BEGIN Supplied data
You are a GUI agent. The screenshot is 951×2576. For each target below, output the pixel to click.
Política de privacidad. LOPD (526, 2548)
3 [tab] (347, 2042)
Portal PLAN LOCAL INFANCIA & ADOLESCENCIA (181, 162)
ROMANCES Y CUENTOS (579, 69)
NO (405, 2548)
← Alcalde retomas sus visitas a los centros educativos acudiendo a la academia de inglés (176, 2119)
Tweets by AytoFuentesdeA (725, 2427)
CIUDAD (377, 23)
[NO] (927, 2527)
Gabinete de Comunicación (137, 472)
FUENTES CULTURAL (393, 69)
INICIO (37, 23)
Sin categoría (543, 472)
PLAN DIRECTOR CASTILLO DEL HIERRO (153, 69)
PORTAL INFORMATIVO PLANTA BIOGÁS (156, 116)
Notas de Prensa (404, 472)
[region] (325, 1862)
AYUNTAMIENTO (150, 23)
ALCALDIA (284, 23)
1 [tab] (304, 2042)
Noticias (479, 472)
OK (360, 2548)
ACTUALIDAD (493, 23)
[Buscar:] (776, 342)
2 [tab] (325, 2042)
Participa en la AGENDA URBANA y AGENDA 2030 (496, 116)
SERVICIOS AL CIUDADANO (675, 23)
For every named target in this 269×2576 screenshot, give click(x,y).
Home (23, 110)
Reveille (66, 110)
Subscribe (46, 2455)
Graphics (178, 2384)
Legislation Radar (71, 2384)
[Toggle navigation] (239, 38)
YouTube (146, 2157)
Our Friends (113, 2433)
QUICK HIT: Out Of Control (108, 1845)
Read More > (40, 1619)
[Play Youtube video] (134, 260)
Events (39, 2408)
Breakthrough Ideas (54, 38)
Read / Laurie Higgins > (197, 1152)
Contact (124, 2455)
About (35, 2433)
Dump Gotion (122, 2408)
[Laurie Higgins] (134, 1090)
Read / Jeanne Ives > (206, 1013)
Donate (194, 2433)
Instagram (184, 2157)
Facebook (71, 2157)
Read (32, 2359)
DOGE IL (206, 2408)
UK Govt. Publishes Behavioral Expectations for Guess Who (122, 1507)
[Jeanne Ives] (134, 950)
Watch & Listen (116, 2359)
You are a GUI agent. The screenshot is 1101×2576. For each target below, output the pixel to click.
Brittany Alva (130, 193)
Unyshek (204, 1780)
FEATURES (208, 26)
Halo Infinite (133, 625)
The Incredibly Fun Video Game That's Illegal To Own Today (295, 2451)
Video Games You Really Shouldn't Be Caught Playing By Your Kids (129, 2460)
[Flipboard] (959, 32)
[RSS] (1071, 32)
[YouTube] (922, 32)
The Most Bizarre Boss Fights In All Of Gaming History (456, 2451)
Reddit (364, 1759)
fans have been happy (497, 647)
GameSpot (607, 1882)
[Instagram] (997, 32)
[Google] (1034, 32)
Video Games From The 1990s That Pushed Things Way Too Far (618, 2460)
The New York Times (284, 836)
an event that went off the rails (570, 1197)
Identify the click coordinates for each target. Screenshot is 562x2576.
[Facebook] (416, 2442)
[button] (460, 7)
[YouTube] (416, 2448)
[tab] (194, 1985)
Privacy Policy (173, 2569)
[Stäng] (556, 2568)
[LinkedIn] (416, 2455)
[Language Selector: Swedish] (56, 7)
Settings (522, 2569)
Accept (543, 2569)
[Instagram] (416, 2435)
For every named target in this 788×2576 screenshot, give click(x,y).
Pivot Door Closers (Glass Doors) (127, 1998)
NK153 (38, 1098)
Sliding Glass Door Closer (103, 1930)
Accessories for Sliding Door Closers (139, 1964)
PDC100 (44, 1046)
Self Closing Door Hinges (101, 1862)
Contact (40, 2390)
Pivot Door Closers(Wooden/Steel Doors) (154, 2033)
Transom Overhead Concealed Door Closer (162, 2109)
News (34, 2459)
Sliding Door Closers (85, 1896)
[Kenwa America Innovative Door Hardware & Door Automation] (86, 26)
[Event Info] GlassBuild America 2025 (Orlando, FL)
END Supplied data
◆ **Exercise instructions**:
The lines to copy are those in the records above containing the word "Door".

◆ **Answer**:
Pivot Door Closers (Glass Doors) (127, 1998)
Sliding Glass Door Closer (103, 1930)
Accessories for Sliding Door Closers (139, 1964)
Self Closing Door Hinges (101, 1862)
Pivot Door Closers(Wooden/Steel Doors) (154, 2033)
Transom Overhead Concealed Door Closer (162, 2109)
Sliding Door Closers (85, 1896)
[Kenwa America Innovative Door Hardware & Door Automation] (86, 26)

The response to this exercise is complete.